Debía suponer que los Gordon habían leído lo que yo estaba leyendo ahora y conocían las leyes sobre el hallazgo de tesoros. Con dicho conocimiento, era evidente que cualquier cosa encontrada en Plum Island pertenecía enteramente al gobierno y cualquier cosa supuestamente encontrada en una propiedad alquilada, pertenecía al dueño, no al inquilino. No era preciso estar licenciado en Derecho para comprenderlo.

Probablemente, a Tom y a Judy se les había ocurrido que una solución fácil respecto al problema de la propiedad era mantener la boca cerrada si encontraban algo en Plum Island.
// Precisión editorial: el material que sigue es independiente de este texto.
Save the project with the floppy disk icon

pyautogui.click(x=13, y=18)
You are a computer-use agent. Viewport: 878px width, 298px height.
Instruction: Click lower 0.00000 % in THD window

Pero es posible que en algún momento comprendieran que el mejor camino, el más rentable a largo plazo, consistía sencillamente en cambiar el emplazamiento del descubrimiento, dar a conocer el hallazgo, empaparse de publicidad, pagar impuestos sólo por lo que vendieran cada año y pasar a la historia como la apuesta pareja de científicos que había encontrado el tesoro del capitán Kidd y se había convertido en repugnantemente rica. Eso era lo que haría cualquier persona inteligente y lógica. Lo que yo habría hecho.